(Task instructions): Transcribe each entry. Change nothing.

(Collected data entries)
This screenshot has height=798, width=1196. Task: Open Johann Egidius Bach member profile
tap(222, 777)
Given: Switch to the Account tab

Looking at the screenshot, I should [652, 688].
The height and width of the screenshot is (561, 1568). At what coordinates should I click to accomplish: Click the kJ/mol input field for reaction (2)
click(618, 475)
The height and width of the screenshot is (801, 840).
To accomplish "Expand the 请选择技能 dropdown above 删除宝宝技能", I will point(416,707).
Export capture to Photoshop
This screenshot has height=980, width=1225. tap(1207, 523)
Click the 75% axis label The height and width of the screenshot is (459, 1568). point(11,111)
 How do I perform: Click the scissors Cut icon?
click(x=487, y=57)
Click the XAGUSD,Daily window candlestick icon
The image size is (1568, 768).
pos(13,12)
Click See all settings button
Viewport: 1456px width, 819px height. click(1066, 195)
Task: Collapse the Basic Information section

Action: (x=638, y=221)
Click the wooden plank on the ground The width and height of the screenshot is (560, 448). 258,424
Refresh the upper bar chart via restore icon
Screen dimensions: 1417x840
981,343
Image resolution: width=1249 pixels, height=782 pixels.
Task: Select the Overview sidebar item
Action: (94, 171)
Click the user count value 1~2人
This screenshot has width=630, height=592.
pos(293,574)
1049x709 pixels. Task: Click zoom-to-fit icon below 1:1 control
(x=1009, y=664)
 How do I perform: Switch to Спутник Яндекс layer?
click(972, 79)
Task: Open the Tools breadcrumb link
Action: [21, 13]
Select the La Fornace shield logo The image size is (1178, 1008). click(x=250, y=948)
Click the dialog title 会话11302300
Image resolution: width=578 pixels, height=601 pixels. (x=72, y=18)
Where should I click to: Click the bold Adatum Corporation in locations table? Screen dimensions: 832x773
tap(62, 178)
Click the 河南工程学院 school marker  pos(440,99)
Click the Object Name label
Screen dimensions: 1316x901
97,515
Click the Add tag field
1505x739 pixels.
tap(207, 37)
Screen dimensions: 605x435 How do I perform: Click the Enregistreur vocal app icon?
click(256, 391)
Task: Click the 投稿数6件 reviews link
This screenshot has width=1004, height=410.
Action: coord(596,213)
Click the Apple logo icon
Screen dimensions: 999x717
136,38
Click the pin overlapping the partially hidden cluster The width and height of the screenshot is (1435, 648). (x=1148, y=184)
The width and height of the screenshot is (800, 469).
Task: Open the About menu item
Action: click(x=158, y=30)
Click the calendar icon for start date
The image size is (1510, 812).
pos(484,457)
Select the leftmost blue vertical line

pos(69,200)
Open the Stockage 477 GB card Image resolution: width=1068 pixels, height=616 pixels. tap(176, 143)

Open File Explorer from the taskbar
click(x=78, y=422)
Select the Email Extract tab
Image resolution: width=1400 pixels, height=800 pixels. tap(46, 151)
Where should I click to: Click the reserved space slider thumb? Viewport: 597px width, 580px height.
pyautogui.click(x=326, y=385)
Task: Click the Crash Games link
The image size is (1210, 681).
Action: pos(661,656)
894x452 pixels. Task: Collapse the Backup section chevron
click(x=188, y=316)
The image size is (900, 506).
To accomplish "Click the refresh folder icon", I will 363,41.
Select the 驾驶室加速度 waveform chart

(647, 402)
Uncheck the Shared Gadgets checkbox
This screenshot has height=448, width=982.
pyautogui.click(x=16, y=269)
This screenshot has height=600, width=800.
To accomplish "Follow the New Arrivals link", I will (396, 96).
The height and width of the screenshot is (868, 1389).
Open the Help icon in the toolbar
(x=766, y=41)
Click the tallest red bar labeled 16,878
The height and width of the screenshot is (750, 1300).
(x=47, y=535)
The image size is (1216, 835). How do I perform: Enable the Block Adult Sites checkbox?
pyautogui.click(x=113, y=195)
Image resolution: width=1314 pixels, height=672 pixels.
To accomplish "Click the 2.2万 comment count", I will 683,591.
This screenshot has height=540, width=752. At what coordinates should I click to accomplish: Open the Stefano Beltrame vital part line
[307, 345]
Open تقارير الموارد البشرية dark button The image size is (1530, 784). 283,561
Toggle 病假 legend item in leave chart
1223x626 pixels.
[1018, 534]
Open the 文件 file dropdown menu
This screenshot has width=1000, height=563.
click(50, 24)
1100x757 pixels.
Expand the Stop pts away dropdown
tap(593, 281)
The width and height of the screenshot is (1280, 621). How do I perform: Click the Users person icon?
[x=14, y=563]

(Result of the task):
This screenshot has height=798, width=1196. Task: Open Johann Egidius Bach member profile
tap(222, 777)
Given: Switch to the Account tab

Looking at the screenshot, I should [652, 688].
The height and width of the screenshot is (561, 1568). At what coordinates should I click to accomplish: Click the kJ/mol input field for reaction (2)
click(618, 475)
The height and width of the screenshot is (801, 840).
To accomplish "Expand the 请选择技能 dropdown above 删除宝宝技能", I will point(416,707).
Export capture to Photoshop
This screenshot has height=980, width=1225. tap(1207, 523)
Click the 75% axis label The height and width of the screenshot is (459, 1568). point(11,111)
 How do I perform: Click the scissors Cut icon?
click(x=487, y=57)
Click the XAGUSD,Daily window candlestick icon
The image size is (1568, 768).
pos(13,12)
Click See all settings button
Viewport: 1456px width, 819px height. click(1066, 195)
Task: Collapse the Basic Information section

Action: (x=638, y=221)
Click the wooden plank on the ground The width and height of the screenshot is (560, 448). 258,424
Refresh the upper bar chart via restore icon
Screen dimensions: 1417x840
981,343
Image resolution: width=1249 pixels, height=782 pixels.
Task: Select the Overview sidebar item
Action: (94, 171)
Click the user count value 1~2人
This screenshot has width=630, height=592.
pos(293,574)
1049x709 pixels. Task: Click zoom-to-fit icon below 1:1 control
(x=1009, y=664)
 How do I perform: Switch to Спутник Яндекс layer?
click(972, 79)
Task: Open the Tools breadcrumb link
Action: [21, 13]
Select the La Fornace shield logo The image size is (1178, 1008). click(x=250, y=948)
Click the dialog title 会话11302300
Image resolution: width=578 pixels, height=601 pixels. (x=72, y=18)
Where should I click to: Click the bold Adatum Corporation in locations table? Screen dimensions: 832x773
tap(62, 178)
Click the 河南工程学院 school marker  pos(440,99)
Click the Object Name label
Screen dimensions: 1316x901
97,515
Click the Add tag field
1505x739 pixels.
tap(207, 37)
Screen dimensions: 605x435 How do I perform: Click the Enregistreur vocal app icon?
click(256, 391)
Task: Click the 投稿数6件 reviews link
This screenshot has width=1004, height=410.
Action: coord(596,213)
Click the Apple logo icon
Screen dimensions: 999x717
136,38
Click the pin overlapping the partially hidden cluster The width and height of the screenshot is (1435, 648). (x=1148, y=184)
The width and height of the screenshot is (800, 469).
Task: Open the About menu item
Action: click(x=158, y=30)
Click the calendar icon for start date
The image size is (1510, 812).
pos(484,457)
Select the leftmost blue vertical line

pos(69,200)
Open the Stockage 477 GB card Image resolution: width=1068 pixels, height=616 pixels. tap(176, 143)

Open File Explorer from the taskbar
click(x=78, y=422)
Select the Email Extract tab
Image resolution: width=1400 pixels, height=800 pixels. tap(46, 151)
Where should I click to: Click the reserved space slider thumb? Viewport: 597px width, 580px height.
pyautogui.click(x=326, y=385)
Task: Click the Crash Games link
The image size is (1210, 681).
Action: pos(661,656)
894x452 pixels. Task: Collapse the Backup section chevron
click(x=188, y=316)
The image size is (900, 506).
To accomplish "Click the refresh folder icon", I will 363,41.
Select the 驾驶室加速度 waveform chart

(647, 402)
Uncheck the Shared Gadgets checkbox
This screenshot has height=448, width=982.
pyautogui.click(x=16, y=269)
This screenshot has height=600, width=800.
To accomplish "Follow the New Arrivals link", I will (396, 96).
The height and width of the screenshot is (868, 1389).
Open the Help icon in the toolbar
(x=766, y=41)
Click the tallest red bar labeled 16,878
The height and width of the screenshot is (750, 1300).
(x=47, y=535)
The image size is (1216, 835). How do I perform: Enable the Block Adult Sites checkbox?
pyautogui.click(x=113, y=195)
Image resolution: width=1314 pixels, height=672 pixels.
To accomplish "Click the 2.2万 comment count", I will 683,591.
This screenshot has height=540, width=752. At what coordinates should I click to accomplish: Open the Stefano Beltrame vital part line
[307, 345]
Open تقارير الموارد البشرية dark button The image size is (1530, 784). 283,561
Toggle 病假 legend item in leave chart
1223x626 pixels.
[1018, 534]
Open the 文件 file dropdown menu
This screenshot has width=1000, height=563.
click(50, 24)
1100x757 pixels.
Expand the Stop pts away dropdown
tap(593, 281)
The width and height of the screenshot is (1280, 621). How do I perform: Click the Users person icon?
[x=14, y=563]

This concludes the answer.